Considering that a healthy percentage of Americans don't have reason to care one whit what Jesus would think, isn't there some other moral arbiter we can reference?

And the sanctimony continues:

Edwards told Kuo he stood by a decision to keep two bloggers on his staff despite their provocative writings criticizing the Catholic Church. Edwards said he also found the writing offensive, but "decided to forgive them and stand by them, knowing there would be potential political consequences for that."

Excuse me. Forgive them?! For what? Exercising their First Amendment rights? He was offended. Fine. But making them "wrong" is a whole 'nother matter.

The bitterest irony is that as our national obsession with religiosity is reaching ahistorical heights, the country has come completely un-moored from its moral underpinnings.
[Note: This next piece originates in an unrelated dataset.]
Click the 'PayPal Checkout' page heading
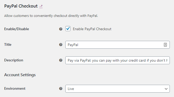point(21,6)
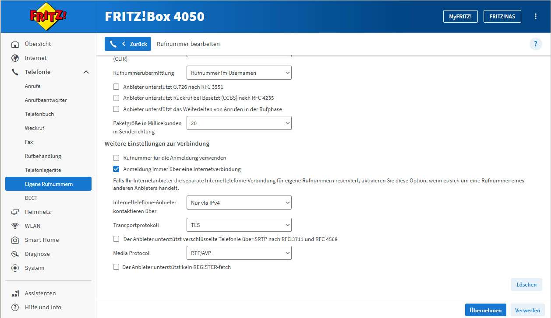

Five years of presidential overreaching and Congressional collaboration continue to exact a high toll in human lives, America’s global reputation and the architecture of democracy. Brutality toward prisoners, and the denial of their human rights, have been institutionalized; unlawful spying on Americans continues; and the courts are being closed to legal challenges of these practices.

I'd like to hear our Presidential front-runners talk a little less about God and little more about how they intend to restore the Constitution. See, you don't need to be religious to know that torture is wrong.